- [Record extracts]

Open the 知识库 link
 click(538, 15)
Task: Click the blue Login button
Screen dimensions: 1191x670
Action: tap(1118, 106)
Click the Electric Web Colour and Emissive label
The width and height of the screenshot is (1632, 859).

--

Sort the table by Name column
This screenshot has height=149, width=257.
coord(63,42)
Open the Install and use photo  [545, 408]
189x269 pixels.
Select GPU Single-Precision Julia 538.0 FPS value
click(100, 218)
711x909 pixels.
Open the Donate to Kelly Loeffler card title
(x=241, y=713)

- [Your instructions] Given the records above, return exactly the lines starting at the line containing "Task: Click the blue Login button" and ending at the line containing "The width and", including both.

- [Result of this task]
Task: Click the blue Login button
Screen dimensions: 1191x670
Action: tap(1118, 106)
Click the Electric Web Colour and Emissive label
The width and height of the screenshot is (1632, 859).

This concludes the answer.